どうして足に合った靴が見つからないの?

あなたは自分の足にフィットしたお気に入りの靴を何足持っていますか? なかなか足に合った靴が手に入らないというのが実状ですね。 みなさんの足に合わせるための靴のサイズのJIS規格や、靴の形を決める靴型の話をして、どうやって足と靴の適合性を高めていこうとしているのかを説明します。

靴サイズのJIS規格

日本の靴はその大きさがJISで規格化されており、靴の長さを表す足長と、足囲(ウィズといいます)で決まっています。 靴のサイズは、靴そのものの大きさではなく、靴に適合する足のサイズで規定されています。 通常、長さはcm単位で表されています。 靴を買うときの、25.5などの表示が足長です。 一方、同じ足長の足でも、足囲はさまざまです。 そこで、ひとつの足長に対し、複数のウィズが規格化されています。 各足長に対応する平均的なウィズは"E"という表示で表わされています。 足囲が大きくなるにしたがって、"EE", "EEE","EEEE", "F", "G"という表示になります。 また、小さくなると"D", "C", "B", "A"となっていきます。

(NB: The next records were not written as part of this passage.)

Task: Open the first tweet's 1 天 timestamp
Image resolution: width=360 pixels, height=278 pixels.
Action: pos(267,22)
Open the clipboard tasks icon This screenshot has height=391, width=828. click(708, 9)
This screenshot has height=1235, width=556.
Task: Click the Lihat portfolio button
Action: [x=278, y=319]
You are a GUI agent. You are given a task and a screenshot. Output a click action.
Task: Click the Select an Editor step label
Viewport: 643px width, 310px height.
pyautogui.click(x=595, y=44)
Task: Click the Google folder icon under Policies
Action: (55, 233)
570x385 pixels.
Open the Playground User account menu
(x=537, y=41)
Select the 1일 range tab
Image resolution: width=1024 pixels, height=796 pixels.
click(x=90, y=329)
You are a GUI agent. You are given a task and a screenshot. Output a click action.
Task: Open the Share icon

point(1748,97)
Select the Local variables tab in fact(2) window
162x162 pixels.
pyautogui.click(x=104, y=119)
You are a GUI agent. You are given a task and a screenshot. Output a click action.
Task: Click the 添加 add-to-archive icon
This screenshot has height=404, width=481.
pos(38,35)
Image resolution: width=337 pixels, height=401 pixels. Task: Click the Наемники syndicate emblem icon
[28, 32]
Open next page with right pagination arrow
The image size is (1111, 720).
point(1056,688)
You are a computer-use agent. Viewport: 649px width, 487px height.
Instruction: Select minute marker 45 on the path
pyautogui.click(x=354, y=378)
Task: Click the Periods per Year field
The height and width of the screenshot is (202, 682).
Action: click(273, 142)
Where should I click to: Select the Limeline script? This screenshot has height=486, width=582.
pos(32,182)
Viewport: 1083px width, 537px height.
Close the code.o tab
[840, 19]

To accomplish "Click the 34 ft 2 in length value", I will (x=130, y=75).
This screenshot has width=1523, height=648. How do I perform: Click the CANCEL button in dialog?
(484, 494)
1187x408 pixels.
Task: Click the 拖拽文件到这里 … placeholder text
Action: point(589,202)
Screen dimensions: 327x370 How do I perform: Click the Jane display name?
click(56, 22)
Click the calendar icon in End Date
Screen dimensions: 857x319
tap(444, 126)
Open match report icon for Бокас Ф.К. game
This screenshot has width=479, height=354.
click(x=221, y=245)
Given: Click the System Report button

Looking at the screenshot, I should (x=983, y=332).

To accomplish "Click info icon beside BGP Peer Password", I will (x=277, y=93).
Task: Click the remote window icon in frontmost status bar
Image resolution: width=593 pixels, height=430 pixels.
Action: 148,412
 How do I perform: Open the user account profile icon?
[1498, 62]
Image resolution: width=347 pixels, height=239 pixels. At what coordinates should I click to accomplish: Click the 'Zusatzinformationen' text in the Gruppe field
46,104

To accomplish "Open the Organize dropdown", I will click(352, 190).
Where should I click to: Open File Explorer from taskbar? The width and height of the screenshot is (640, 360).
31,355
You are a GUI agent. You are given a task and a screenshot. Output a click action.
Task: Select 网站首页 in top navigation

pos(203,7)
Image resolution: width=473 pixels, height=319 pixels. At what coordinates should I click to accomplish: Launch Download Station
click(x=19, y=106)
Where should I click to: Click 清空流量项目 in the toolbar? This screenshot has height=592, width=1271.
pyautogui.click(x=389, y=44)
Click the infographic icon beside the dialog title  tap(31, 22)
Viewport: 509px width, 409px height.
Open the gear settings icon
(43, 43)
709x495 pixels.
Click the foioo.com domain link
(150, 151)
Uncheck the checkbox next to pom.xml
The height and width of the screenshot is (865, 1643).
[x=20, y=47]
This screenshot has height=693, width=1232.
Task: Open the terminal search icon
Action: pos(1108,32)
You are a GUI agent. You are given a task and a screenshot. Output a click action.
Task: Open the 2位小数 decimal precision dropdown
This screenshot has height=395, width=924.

日本人のさまざまな足寸法に対応するために、靴のサイズは5mmごとに、ウィズの方は足長が5mm大きくなるごとに3mmずつ大きくなるようになっています。 つまり、25.5cmのEに対応する足囲は、25.0cmのEの足囲よりも3mm長いというわけです。 現在のJIS規格では、成人男子で20Eから30Gまで、成人女子で19.5Aから27EEEEまで、また子供では10.5Bから26Gまでのものが規格化されています。 ただ、現実には、足長19.5のウィズAなどという靴は、お店ではまず見つかりません。 JIS規格はあっても、実際に靴が作られ流通しているとは限りません。 これは、日本人の足長と足囲の分布にも大きく関わっていることなのです。

靴の形の基本−靴型

さて、いろいろなサイズの靴はどのようにして作られているのでしょうか。 靴の種類によっても異なりますが、革製の紳士靴や婦人靴では、それぞれの足長−ウィズの組み合わせごとに用意された靴型とよばれる樹脂型の上に、直接、革を張って作っていきます。 図に示したのがもと型となる靴型です。 ですから、この靴型が皆さんの足に適合していなければ、いくら靴のデザインを工夫したところで足に合う靴は作れないのです。